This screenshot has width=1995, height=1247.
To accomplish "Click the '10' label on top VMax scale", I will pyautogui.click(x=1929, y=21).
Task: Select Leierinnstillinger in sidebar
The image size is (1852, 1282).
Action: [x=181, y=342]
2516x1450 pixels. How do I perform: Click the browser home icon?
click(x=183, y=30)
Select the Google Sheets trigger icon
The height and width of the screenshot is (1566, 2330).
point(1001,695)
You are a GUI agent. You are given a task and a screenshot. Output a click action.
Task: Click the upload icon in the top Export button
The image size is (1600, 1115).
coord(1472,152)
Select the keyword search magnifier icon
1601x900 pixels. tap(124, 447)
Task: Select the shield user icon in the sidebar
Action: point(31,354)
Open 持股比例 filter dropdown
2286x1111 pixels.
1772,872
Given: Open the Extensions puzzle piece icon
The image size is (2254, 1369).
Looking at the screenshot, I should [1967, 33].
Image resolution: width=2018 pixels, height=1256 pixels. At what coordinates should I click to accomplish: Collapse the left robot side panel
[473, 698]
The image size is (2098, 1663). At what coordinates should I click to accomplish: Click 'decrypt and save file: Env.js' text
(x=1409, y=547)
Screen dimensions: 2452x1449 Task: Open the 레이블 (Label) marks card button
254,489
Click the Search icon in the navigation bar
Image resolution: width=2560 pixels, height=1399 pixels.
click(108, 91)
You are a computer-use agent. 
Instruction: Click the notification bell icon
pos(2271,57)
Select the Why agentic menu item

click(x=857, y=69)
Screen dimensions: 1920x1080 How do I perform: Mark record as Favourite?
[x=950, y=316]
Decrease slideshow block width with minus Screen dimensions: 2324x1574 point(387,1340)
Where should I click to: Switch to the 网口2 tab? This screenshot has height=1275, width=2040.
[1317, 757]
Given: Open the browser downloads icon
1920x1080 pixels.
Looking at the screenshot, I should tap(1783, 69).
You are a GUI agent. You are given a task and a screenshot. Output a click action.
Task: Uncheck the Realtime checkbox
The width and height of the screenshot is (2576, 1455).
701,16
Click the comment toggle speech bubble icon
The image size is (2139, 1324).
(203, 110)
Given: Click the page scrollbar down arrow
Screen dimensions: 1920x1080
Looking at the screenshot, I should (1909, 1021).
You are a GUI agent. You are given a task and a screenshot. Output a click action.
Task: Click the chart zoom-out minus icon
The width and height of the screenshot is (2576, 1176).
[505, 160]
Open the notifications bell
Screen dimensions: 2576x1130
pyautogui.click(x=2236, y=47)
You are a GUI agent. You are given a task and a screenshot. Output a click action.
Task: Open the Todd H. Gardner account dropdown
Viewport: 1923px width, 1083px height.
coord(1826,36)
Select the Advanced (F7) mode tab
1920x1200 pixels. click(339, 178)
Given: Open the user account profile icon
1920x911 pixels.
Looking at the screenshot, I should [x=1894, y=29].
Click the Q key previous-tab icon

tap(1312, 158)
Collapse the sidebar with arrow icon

*****

### Work instruction
Only the lines from the one containing "Select the Advanced (F7) mode tab" through the end of the material belong in the answer, each restated word for word.

### Task response
Select the Advanced (F7) mode tab
1920x1200 pixels. click(339, 178)
Given: Open the user account profile icon
1920x911 pixels.
Looking at the screenshot, I should [x=1894, y=29].
Click the Q key previous-tab icon

tap(1312, 158)
Collapse the sidebar with arrow icon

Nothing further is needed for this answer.